▶ [Selected passage]
------------------------
Building an Institutional Repository Interface Using EJB3 and JBoss Seam
Open Repositories 2007 • 23-Jan-2007
Overview
- Executive Overview of the Ohio Digital Resource Commons
- Underlying Technology
- Project Information
Executive Overview of the Ohio Digital Resource Commons
Facets of the Digital Resource Commons Vision
- Multi-institutional
- Cross-institutional
- Fine Granularity in Access Control
- Multi-media
DRC Vision (Multi-Institutional)
leverage statewide economies of scale with a content repository service that enables all OhioLINK members and other Ohio institutions to rapidly publish and comprehensively access the wealth of research, historic and creative materials produced by Ohio's scholarly communities.
DRC Vision (Cross-Institutional)
search within collections or across institutional, location, and subject boundaries to gather materials.
DRC Vision (Access Control)
institutions can set flexible access rights for repository content including worldwide, OhioLINK members, single institution, department, course/section, workgroup, and peer disciplines.
DRC Vision (Multi-Media)
------------------------
▶ [Dataset entries]
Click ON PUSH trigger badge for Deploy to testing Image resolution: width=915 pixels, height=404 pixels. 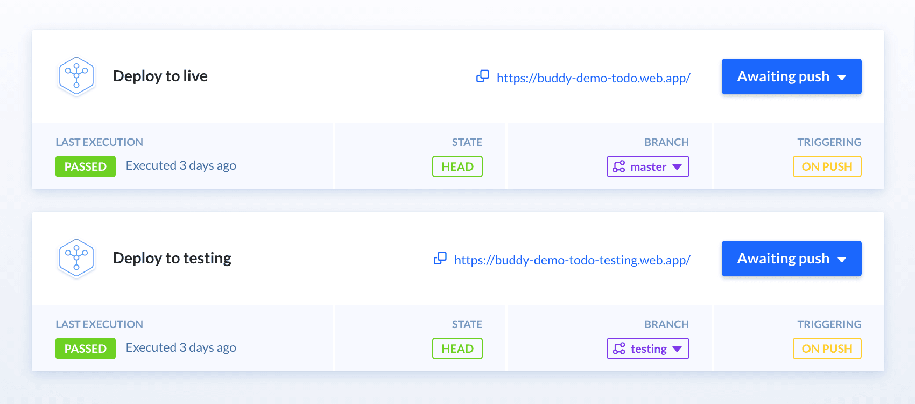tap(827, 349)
------------------------
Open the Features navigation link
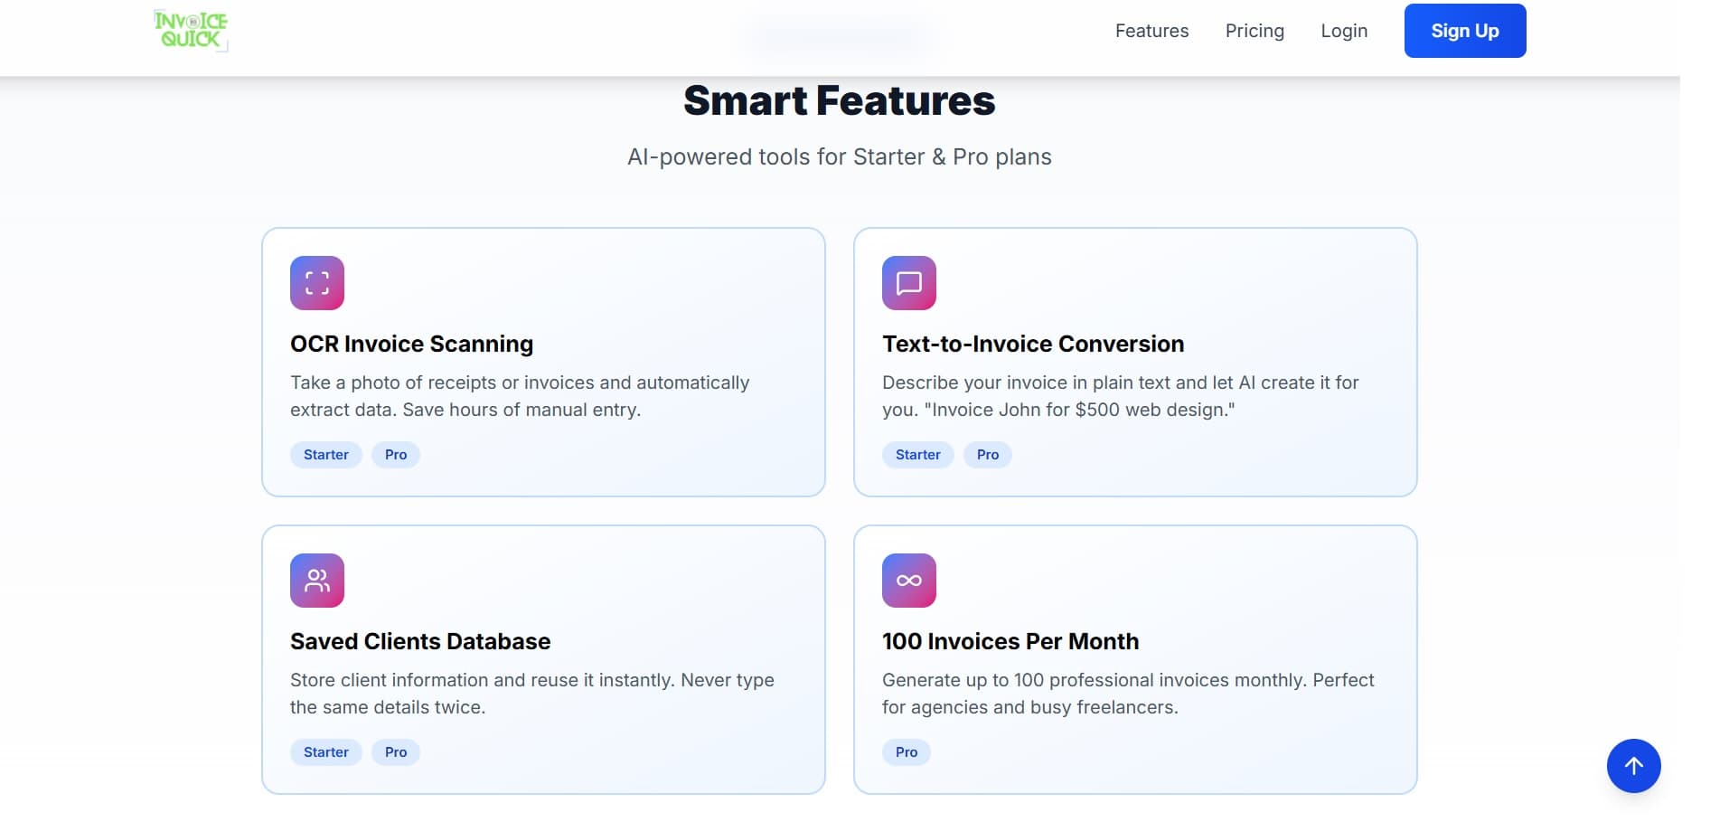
------------------------
▶ [Given task A]
Answer these about the Ohio Digital Resource Commons presentation, one per line:
(i) Which event and date appear under the title?
(ii) Which two technologies does the title say the repository interface is built with?
(iii) Which levels of access rights does the access control vision list?
▶ [Given task B] Carry on the Ohio Digital Resource Commons presentation from its last line.

▶ [Task result A]
(i) Open Repositories 2007, 23-Jan-2007
(ii) EJB3 and JBoss Seam
(iii) Worldwide, OhioLINK members, single institution, department, course/section, workgroup, and peer disciplines

▶ [Task result B]
support for an unlimited variety of digital file types and formats including text, data sets, image, audio, video, streaming video, multimedia presentations, animations, and simulations
The DRC Vision of a Unified Content Repository
- Applications use the same underlying object repository
- Institutions use the same underlying object repository
- Objects from one institution and/or application are visible through all others (subject to access rules)
- Eliminate export/import operations, multiple copies
- Cover all of the service facets described earlier
Virtual Content Repositories
- Each institution and/or subunit is, in effect, given their own repository:
- Institution web page layout and branding
- Institution URLs (e.g. repository.school.edu)
- Only the institution's content
- Host names point to OhioLINK's DRC server in the DNS; interface software determines appropriate content scope and branding
- Ohio DRC: a "hosted content repository service"
DRC In Practice
- OhioLINK Provides
- Hardware, software maintenance
- Core repository and interface functionality
- Programmer's sandbox and application development support
- Institution Provides
- Content and descriptive metadata
- Support for DRC to campus users
- Programmers to build tools unique to local needs (tools shared with the collaborative)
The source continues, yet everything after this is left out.